Data to examine:
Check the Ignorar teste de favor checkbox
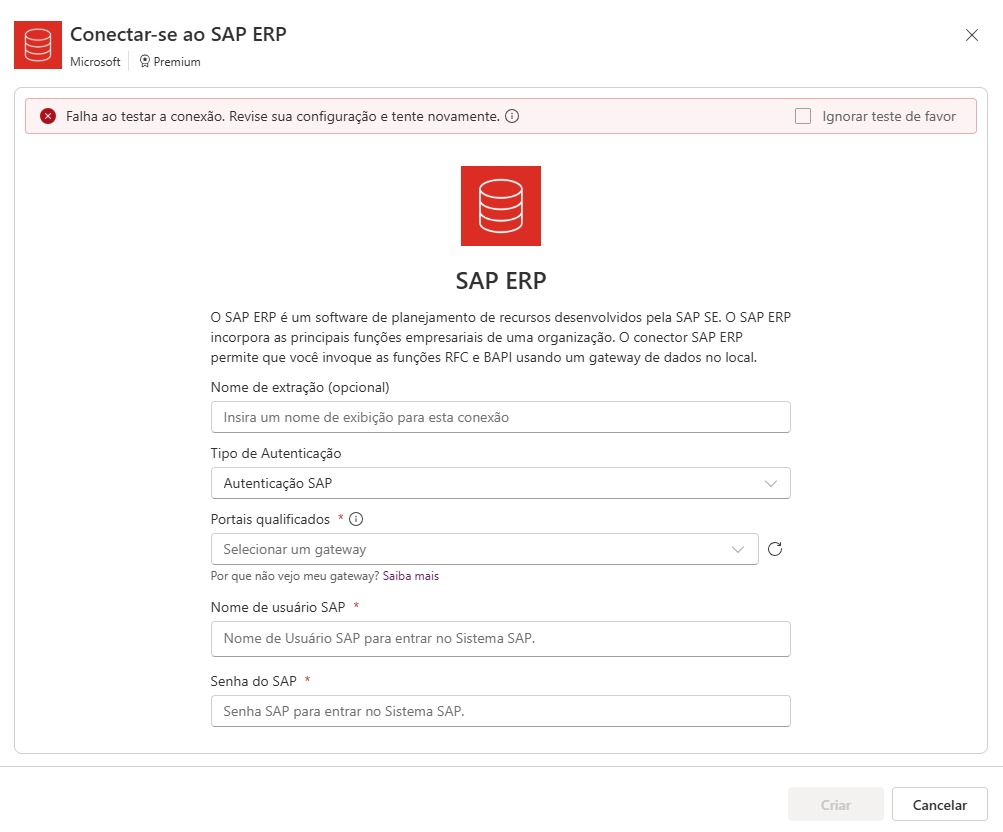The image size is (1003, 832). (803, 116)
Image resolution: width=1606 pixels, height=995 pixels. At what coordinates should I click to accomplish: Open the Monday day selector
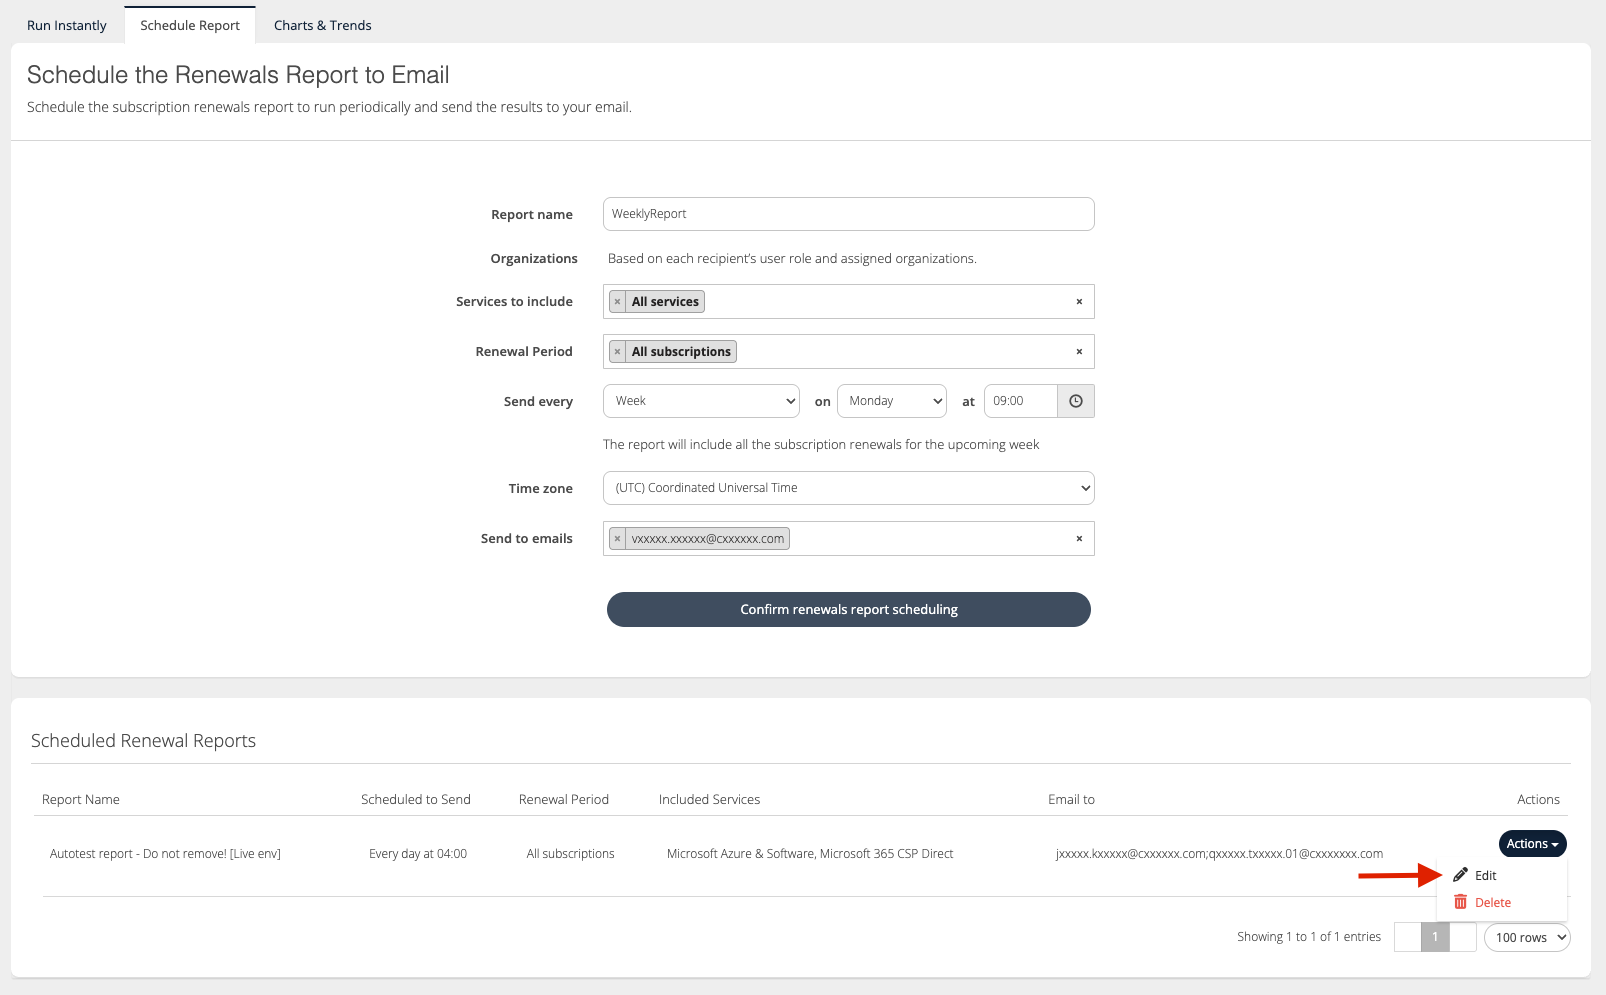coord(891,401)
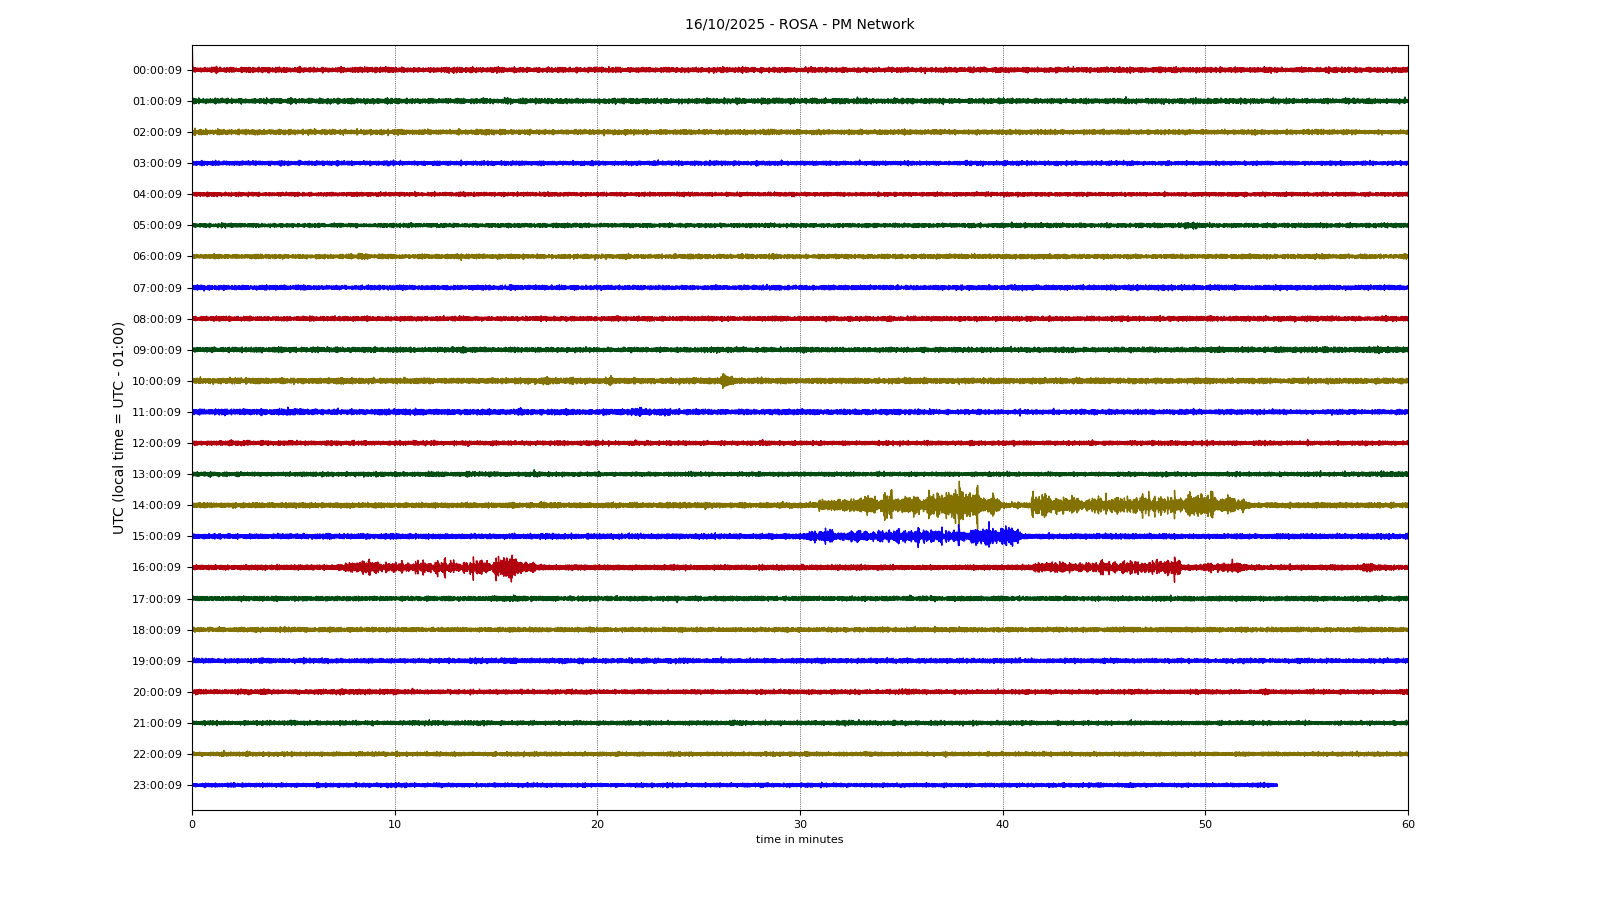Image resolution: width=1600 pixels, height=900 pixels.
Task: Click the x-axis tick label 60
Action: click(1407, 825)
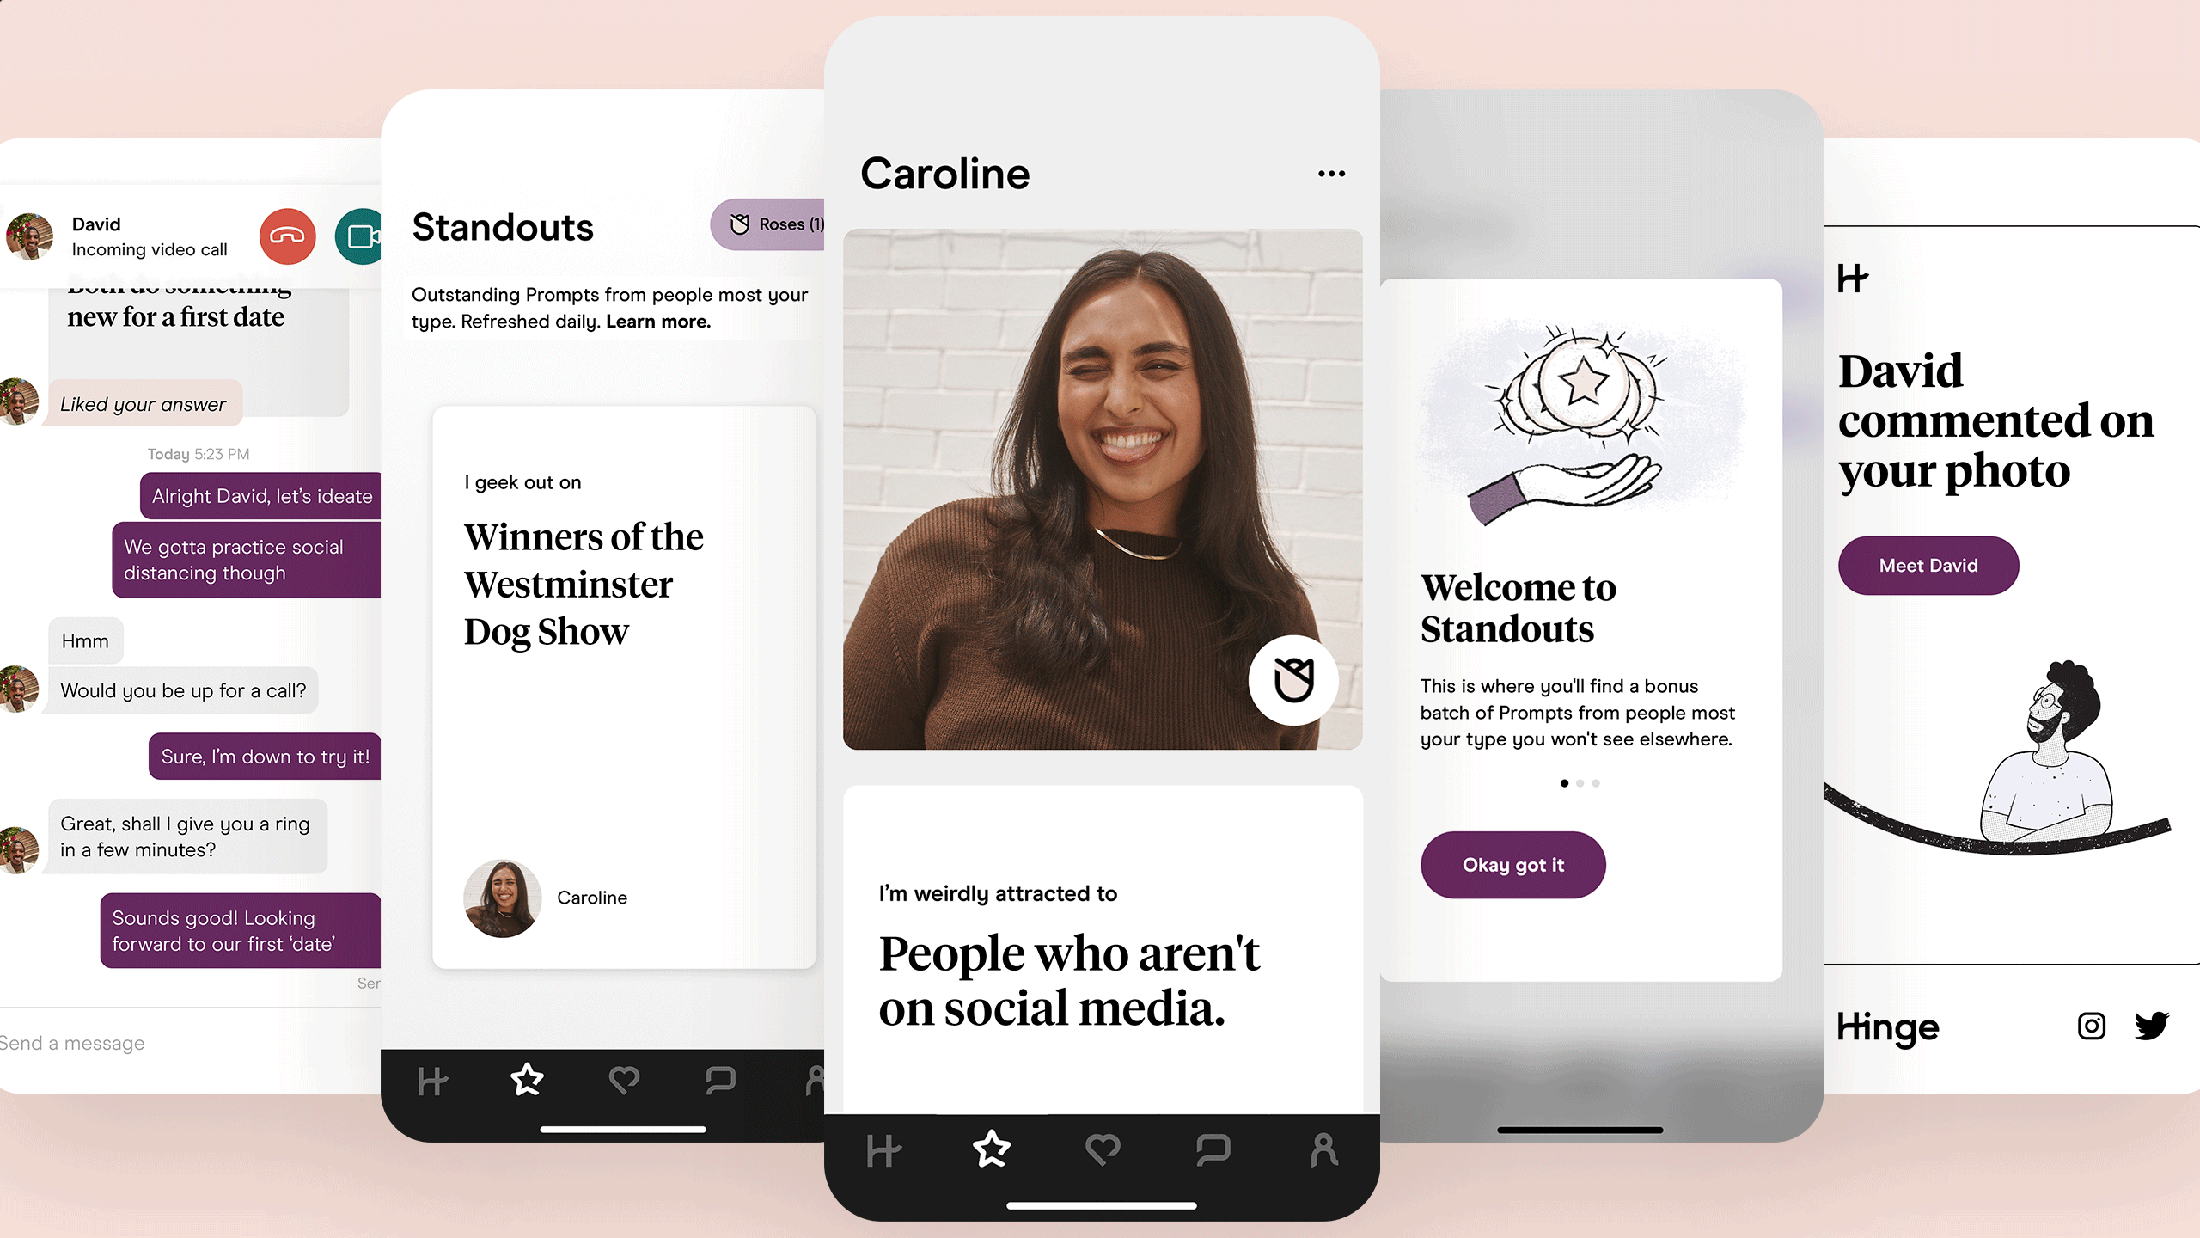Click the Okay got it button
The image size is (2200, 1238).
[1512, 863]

Task brief: Transcribe the listing in full. Leave the pictures out.

Exercise output:
Check the Ignorar teste de favor checkbox
The image size is (1003, 832). (803, 116)
Image resolution: width=1606 pixels, height=995 pixels. At what coordinates should I click to accomplish: Open the Monday day selector
coord(891,401)
Image resolution: width=1600 pixels, height=900 pixels.
Task: Click the x-axis tick label 60
Action: click(1407, 825)
Click the Okay got it button
The image size is (2200, 1238).
[1512, 863]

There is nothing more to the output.